◆ The task
Repeat the lines from the line with "فهرست نشریات (1178, 51)" to the line with "Peter Beardsley" in the listing below, keeping both end lines and adding nothing.

◆ Provided records
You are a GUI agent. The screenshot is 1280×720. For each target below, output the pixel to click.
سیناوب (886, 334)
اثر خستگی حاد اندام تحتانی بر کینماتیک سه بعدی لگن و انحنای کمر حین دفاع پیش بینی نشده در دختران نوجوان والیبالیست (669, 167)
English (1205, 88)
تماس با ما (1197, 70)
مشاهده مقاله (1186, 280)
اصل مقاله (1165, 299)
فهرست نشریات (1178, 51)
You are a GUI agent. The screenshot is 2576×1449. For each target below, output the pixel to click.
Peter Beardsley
--
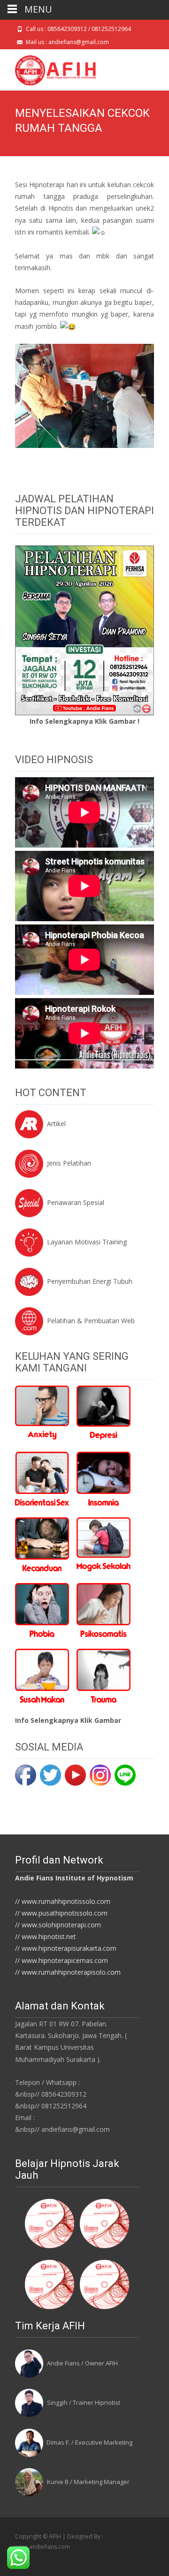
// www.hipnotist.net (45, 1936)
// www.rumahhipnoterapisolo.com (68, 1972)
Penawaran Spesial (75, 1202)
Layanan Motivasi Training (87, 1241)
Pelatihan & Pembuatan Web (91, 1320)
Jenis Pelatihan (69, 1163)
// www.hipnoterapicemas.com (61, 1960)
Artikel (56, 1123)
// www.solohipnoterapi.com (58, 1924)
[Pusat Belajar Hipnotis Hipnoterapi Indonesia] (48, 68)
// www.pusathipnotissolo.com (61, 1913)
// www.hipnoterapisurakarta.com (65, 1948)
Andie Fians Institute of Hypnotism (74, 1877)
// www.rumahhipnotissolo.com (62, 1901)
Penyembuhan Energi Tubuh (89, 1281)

◆ Output below
فهرست نشریات (1178, 51)
You are a GUI agent. The screenshot is 2576×1449. For each target below, output the pixel to click.
Peter Beardsley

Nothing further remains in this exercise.